-- BEGIN --

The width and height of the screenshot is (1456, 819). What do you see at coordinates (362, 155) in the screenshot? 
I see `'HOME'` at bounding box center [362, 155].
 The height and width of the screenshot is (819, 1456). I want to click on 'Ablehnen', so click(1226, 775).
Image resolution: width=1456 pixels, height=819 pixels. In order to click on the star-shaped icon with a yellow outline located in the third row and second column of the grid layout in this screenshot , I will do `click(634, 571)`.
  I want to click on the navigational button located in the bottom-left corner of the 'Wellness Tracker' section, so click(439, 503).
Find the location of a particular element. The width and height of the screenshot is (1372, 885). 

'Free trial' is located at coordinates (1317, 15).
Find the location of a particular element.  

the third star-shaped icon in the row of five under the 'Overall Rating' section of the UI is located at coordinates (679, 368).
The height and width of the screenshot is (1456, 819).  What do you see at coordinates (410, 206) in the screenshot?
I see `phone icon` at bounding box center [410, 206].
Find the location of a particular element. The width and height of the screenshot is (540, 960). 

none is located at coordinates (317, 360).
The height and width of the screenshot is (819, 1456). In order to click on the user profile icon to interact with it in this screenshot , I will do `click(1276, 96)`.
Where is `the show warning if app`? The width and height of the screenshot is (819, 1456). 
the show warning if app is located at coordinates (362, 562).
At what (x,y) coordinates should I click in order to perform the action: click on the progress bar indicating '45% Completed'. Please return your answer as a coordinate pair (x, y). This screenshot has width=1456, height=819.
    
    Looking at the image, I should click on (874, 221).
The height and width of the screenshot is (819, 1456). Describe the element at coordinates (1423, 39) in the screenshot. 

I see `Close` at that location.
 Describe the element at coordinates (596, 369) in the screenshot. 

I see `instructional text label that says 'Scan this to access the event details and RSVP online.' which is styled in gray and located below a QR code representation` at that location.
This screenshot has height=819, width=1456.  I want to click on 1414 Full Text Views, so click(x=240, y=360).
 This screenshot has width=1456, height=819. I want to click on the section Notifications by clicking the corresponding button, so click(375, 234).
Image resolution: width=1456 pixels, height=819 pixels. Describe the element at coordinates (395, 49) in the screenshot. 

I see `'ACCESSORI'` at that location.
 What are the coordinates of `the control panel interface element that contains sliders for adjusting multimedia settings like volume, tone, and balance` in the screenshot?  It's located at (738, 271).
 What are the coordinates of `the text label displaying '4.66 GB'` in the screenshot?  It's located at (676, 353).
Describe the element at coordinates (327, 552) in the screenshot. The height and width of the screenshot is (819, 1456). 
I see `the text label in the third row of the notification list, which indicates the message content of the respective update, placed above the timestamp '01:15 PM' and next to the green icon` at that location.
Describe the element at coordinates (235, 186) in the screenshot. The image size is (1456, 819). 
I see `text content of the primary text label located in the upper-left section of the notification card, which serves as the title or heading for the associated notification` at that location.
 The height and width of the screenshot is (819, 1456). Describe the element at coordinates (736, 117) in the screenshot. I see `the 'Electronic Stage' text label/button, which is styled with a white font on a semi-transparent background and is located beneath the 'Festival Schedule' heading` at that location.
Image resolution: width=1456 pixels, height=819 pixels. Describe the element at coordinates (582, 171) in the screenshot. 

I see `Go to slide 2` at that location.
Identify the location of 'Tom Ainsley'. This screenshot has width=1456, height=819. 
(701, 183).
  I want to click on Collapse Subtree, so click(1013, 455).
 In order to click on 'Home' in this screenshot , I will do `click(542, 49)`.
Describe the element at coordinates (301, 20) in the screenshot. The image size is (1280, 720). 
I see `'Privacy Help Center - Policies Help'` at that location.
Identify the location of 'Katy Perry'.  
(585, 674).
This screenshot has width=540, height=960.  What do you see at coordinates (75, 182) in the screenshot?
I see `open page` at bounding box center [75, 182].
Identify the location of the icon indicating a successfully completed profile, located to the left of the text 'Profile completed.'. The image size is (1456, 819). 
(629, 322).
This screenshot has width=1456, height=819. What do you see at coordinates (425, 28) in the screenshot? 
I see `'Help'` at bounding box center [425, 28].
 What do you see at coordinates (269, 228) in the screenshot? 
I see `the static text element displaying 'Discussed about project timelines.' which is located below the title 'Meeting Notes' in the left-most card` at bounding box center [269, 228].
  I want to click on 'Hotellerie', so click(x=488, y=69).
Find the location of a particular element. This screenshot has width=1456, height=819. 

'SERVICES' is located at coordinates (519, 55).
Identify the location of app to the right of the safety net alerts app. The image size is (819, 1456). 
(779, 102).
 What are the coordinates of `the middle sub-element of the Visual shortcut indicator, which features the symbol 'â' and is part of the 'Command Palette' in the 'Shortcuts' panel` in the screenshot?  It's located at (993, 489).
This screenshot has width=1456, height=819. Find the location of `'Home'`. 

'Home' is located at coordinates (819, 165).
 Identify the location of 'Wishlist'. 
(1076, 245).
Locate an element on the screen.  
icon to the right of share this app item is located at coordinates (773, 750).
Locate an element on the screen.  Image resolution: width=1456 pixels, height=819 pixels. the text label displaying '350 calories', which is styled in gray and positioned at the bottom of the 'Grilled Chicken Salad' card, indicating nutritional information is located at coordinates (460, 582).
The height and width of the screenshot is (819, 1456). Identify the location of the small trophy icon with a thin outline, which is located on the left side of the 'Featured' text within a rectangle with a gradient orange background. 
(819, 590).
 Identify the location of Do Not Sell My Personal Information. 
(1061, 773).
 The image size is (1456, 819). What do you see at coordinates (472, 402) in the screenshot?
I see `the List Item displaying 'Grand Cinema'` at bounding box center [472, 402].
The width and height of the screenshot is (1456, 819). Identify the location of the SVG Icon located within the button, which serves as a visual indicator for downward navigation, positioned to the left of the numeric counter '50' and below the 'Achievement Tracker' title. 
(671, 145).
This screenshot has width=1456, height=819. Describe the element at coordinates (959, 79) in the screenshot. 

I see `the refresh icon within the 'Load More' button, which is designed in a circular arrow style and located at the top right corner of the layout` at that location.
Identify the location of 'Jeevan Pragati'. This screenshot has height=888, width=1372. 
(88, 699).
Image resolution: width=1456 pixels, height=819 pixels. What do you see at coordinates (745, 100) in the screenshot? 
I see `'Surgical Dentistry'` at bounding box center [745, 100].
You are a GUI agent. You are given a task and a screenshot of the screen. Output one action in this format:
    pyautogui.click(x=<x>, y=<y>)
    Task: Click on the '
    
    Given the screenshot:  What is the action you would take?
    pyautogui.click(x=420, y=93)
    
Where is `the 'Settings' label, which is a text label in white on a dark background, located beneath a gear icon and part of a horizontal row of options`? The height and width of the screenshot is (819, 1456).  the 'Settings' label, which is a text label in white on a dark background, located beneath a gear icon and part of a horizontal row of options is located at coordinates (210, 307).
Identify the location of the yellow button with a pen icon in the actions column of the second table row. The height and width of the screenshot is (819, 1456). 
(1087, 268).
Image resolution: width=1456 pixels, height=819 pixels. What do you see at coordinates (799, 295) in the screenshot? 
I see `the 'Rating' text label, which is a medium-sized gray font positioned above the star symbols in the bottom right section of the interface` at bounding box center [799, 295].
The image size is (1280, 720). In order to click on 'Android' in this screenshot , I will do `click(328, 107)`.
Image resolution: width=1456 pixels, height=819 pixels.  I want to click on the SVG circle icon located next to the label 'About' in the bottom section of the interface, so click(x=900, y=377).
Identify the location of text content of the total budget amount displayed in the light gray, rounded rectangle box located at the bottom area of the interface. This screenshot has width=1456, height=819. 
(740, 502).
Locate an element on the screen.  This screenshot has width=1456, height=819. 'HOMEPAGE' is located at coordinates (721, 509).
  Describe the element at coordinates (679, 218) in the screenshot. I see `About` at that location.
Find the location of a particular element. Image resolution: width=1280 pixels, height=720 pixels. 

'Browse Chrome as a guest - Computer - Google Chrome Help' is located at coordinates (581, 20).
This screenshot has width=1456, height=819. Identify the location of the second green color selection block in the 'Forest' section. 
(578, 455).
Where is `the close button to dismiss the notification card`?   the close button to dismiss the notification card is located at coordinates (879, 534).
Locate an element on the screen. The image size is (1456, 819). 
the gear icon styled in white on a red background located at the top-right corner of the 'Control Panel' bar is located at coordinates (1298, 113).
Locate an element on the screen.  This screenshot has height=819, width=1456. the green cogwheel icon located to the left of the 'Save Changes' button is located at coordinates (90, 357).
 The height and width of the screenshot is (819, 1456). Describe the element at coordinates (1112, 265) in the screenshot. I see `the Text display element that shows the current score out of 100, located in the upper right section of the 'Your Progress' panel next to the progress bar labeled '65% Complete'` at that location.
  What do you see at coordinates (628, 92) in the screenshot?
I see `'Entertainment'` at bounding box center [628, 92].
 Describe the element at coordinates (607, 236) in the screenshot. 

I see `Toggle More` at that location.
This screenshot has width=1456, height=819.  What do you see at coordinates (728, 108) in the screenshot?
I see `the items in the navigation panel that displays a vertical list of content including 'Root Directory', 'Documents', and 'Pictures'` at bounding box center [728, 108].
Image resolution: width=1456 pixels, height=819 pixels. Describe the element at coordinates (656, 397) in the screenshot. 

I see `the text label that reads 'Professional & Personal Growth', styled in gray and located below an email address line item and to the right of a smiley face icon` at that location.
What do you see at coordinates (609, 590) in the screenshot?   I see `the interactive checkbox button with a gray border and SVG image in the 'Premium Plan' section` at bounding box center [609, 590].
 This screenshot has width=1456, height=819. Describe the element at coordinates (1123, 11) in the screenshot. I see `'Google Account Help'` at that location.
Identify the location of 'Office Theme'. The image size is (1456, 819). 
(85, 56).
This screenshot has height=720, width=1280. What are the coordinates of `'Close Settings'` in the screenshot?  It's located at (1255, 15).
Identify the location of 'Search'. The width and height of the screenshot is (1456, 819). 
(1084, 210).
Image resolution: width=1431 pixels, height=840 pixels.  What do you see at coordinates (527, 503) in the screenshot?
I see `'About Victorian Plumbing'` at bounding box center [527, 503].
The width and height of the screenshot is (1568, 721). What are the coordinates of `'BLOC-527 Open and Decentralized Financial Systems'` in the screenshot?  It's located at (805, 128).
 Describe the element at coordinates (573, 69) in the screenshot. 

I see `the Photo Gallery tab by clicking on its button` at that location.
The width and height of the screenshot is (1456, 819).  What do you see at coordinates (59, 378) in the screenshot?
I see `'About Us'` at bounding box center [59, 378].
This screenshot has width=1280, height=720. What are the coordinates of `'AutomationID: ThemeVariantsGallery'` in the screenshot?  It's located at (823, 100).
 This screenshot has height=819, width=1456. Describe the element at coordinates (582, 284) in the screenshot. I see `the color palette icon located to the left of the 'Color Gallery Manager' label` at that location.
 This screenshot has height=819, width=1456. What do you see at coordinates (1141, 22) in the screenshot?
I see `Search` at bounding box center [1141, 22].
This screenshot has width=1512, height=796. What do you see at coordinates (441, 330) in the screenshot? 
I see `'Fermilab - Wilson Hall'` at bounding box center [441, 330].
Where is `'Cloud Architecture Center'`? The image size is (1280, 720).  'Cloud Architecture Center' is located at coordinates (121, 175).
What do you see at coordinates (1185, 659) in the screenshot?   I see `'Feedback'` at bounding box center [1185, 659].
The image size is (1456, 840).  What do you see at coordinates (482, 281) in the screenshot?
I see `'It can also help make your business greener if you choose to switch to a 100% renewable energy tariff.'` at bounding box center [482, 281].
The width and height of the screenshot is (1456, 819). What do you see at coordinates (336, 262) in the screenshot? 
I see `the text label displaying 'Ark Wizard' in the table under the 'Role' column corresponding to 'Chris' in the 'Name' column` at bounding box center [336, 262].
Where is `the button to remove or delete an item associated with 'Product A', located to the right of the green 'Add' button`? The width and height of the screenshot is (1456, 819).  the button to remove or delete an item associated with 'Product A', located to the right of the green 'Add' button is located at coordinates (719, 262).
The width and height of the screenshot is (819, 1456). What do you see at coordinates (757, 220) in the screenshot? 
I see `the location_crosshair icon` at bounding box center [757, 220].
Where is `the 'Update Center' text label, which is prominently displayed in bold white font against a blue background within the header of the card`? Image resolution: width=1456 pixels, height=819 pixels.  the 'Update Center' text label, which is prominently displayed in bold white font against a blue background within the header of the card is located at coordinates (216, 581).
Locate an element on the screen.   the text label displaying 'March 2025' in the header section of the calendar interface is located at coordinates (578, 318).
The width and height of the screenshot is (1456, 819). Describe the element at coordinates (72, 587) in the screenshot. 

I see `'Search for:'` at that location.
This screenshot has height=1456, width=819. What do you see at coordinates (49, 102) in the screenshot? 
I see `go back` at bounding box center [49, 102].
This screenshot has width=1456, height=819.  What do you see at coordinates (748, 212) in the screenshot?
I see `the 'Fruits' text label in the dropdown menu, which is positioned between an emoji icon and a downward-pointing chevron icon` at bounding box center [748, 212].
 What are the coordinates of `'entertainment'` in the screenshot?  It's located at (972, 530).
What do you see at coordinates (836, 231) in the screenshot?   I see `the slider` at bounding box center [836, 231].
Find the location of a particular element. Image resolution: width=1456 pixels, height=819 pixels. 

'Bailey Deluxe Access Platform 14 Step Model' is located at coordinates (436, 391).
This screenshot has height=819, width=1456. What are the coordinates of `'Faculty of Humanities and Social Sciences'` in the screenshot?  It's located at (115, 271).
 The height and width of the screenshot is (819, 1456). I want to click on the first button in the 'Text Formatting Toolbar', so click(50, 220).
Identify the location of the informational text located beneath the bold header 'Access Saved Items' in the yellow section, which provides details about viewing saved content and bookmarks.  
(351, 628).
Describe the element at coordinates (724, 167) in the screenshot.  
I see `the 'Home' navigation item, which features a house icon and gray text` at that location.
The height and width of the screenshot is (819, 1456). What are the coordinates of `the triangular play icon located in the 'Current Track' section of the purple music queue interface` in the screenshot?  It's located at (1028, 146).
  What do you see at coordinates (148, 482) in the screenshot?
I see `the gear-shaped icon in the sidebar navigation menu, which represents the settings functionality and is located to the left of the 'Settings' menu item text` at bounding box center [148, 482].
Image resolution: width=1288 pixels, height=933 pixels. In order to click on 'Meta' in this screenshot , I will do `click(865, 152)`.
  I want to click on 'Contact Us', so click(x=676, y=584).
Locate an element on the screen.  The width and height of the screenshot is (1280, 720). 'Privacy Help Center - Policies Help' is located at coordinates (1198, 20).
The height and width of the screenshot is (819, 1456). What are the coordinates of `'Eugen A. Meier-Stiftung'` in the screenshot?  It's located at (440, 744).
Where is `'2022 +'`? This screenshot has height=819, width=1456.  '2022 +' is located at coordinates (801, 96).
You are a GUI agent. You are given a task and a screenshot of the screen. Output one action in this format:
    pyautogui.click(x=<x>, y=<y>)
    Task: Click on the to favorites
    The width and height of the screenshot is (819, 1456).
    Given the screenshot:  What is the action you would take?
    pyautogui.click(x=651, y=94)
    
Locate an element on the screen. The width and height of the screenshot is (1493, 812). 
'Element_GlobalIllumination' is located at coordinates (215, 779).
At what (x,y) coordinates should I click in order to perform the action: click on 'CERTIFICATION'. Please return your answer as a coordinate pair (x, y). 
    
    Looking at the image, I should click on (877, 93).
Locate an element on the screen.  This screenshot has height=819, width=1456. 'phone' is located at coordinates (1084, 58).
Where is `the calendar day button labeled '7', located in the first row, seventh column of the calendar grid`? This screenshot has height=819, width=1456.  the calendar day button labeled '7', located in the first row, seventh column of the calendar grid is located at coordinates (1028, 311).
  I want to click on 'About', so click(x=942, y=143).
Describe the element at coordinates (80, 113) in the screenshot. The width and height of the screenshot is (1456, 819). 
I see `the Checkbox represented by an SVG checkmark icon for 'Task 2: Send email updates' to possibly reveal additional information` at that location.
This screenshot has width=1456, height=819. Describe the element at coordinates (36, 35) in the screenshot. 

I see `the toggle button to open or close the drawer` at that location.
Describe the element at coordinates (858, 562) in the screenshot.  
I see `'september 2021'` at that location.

-- END --

* The exercise
Could you copy out the listing above once more, from the line with "The image size is (1280, 720). In" up to and including the line with "so click(x=900, y=377).", leaving every character unchanged?

* Solution to the exercise
The image size is (1280, 720). In order to click on 'Android' in this screenshot , I will do `click(328, 107)`.
Image resolution: width=1456 pixels, height=819 pixels.  I want to click on the SVG circle icon located next to the label 'About' in the bottom section of the interface, so click(x=900, y=377).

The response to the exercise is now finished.